Stored data entries

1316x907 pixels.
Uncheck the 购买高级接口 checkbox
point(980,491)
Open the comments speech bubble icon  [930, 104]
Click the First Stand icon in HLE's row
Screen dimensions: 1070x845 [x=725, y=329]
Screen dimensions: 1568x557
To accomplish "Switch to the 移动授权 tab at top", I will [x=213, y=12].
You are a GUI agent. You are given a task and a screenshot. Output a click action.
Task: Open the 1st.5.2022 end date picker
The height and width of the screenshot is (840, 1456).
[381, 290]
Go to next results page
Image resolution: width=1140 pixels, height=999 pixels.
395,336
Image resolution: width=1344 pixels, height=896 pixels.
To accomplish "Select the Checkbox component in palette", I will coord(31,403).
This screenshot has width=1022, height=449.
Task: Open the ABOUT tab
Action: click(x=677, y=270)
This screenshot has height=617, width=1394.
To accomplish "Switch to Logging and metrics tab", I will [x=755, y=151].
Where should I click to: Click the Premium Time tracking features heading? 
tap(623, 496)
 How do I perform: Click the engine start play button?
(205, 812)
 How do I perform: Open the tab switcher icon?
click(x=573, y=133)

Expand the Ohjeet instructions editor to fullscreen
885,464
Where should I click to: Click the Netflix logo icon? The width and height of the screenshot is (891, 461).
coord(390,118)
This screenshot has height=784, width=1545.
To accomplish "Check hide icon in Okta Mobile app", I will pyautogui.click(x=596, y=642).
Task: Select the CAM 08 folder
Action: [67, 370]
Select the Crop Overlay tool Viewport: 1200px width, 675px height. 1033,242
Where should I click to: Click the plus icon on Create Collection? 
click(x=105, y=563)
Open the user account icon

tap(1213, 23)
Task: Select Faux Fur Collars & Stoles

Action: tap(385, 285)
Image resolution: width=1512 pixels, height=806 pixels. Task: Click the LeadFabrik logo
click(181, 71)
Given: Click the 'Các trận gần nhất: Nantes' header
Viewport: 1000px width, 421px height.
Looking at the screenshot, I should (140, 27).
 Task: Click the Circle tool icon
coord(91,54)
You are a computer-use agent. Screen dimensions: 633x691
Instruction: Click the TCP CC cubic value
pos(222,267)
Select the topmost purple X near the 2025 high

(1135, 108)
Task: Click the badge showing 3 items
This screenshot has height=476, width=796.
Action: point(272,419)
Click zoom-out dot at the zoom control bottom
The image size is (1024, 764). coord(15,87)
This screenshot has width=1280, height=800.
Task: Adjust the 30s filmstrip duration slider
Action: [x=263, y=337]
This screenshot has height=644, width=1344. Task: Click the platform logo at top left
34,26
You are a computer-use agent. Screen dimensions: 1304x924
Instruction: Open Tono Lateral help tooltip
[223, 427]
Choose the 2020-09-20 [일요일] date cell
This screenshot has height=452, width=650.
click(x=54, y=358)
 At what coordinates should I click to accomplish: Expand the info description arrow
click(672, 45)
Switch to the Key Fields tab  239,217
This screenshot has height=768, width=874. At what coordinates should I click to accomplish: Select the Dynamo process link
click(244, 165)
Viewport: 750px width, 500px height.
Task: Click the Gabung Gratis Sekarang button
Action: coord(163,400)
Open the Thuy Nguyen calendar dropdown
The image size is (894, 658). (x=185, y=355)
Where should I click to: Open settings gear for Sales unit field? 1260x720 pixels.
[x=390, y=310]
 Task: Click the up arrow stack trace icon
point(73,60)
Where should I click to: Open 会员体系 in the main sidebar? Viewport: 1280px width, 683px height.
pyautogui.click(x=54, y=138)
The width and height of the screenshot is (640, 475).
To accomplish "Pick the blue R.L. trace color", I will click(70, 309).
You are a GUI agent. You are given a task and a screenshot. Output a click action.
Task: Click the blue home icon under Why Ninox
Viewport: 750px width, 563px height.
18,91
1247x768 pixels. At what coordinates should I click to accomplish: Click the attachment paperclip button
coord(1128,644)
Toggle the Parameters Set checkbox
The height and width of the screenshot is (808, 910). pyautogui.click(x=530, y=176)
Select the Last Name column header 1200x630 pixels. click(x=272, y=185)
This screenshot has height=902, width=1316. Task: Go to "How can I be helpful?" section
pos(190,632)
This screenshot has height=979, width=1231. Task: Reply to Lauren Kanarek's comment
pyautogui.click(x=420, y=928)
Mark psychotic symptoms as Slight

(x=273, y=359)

ABOUT THIS EXERCISE. All entries must be repeated verbatim.

EXERCISE OUTPUT.
1316x907 pixels.
Uncheck the 购买高级接口 checkbox
point(980,491)
Open the comments speech bubble icon  [930, 104]
Click the First Stand icon in HLE's row
Screen dimensions: 1070x845 [x=725, y=329]
Screen dimensions: 1568x557
To accomplish "Switch to the 移动授权 tab at top", I will [x=213, y=12].
You are a GUI agent. You are given a task and a screenshot. Output a click action.
Task: Open the 1st.5.2022 end date picker
The height and width of the screenshot is (840, 1456).
[381, 290]
Go to next results page
Image resolution: width=1140 pixels, height=999 pixels.
395,336
Image resolution: width=1344 pixels, height=896 pixels.
To accomplish "Select the Checkbox component in palette", I will coord(31,403).
This screenshot has width=1022, height=449.
Task: Open the ABOUT tab
Action: click(x=677, y=270)
This screenshot has height=617, width=1394.
To accomplish "Switch to Logging and metrics tab", I will [x=755, y=151].
Where should I click to: Click the Premium Time tracking features heading? 
tap(623, 496)
 How do I perform: Click the engine start play button?
(205, 812)
 How do I perform: Open the tab switcher icon?
click(x=573, y=133)

Expand the Ohjeet instructions editor to fullscreen
885,464
Where should I click to: Click the Netflix logo icon? The width and height of the screenshot is (891, 461).
coord(390,118)
This screenshot has height=784, width=1545.
To accomplish "Check hide icon in Okta Mobile app", I will pyautogui.click(x=596, y=642).
Task: Select the CAM 08 folder
Action: [67, 370]
Select the Crop Overlay tool Viewport: 1200px width, 675px height. 1033,242
Where should I click to: Click the plus icon on Create Collection? 
click(x=105, y=563)
Open the user account icon

tap(1213, 23)
Task: Select Faux Fur Collars & Stoles

Action: tap(385, 285)
Image resolution: width=1512 pixels, height=806 pixels. Task: Click the LeadFabrik logo
click(181, 71)
Given: Click the 'Các trận gần nhất: Nantes' header
Viewport: 1000px width, 421px height.
Looking at the screenshot, I should (140, 27).
 Task: Click the Circle tool icon
coord(91,54)
You are a computer-use agent. Screen dimensions: 633x691
Instruction: Click the TCP CC cubic value
pos(222,267)
Select the topmost purple X near the 2025 high

(1135, 108)
Task: Click the badge showing 3 items
This screenshot has height=476, width=796.
Action: point(272,419)
Click zoom-out dot at the zoom control bottom
The image size is (1024, 764). coord(15,87)
This screenshot has width=1280, height=800.
Task: Adjust the 30s filmstrip duration slider
Action: [x=263, y=337]
This screenshot has height=644, width=1344. Task: Click the platform logo at top left
34,26
You are a computer-use agent. Screen dimensions: 1304x924
Instruction: Open Tono Lateral help tooltip
[223, 427]
Choose the 2020-09-20 [일요일] date cell
This screenshot has height=452, width=650.
click(x=54, y=358)
 At what coordinates should I click to accomplish: Expand the info description arrow
click(672, 45)
Switch to the Key Fields tab  239,217
This screenshot has height=768, width=874. At what coordinates should I click to accomplish: Select the Dynamo process link
click(244, 165)
Viewport: 750px width, 500px height.
Task: Click the Gabung Gratis Sekarang button
Action: coord(163,400)
Open the Thuy Nguyen calendar dropdown
The image size is (894, 658). (x=185, y=355)
Where should I click to: Open settings gear for Sales unit field? 1260x720 pixels.
[x=390, y=310]
 Task: Click the up arrow stack trace icon
point(73,60)
Where should I click to: Open 会员体系 in the main sidebar? Viewport: 1280px width, 683px height.
pyautogui.click(x=54, y=138)
The width and height of the screenshot is (640, 475).
To accomplish "Pick the blue R.L. trace color", I will click(70, 309).
You are a GUI agent. You are given a task and a screenshot. Output a click action.
Task: Click the blue home icon under Why Ninox
Viewport: 750px width, 563px height.
18,91
1247x768 pixels. At what coordinates should I click to accomplish: Click the attachment paperclip button
coord(1128,644)
Toggle the Parameters Set checkbox
The height and width of the screenshot is (808, 910). pyautogui.click(x=530, y=176)
Select the Last Name column header 1200x630 pixels. click(x=272, y=185)
This screenshot has height=902, width=1316. Task: Go to "How can I be helpful?" section
pos(190,632)
This screenshot has height=979, width=1231. Task: Reply to Lauren Kanarek's comment
pyautogui.click(x=420, y=928)
Mark psychotic symptoms as Slight

(x=273, y=359)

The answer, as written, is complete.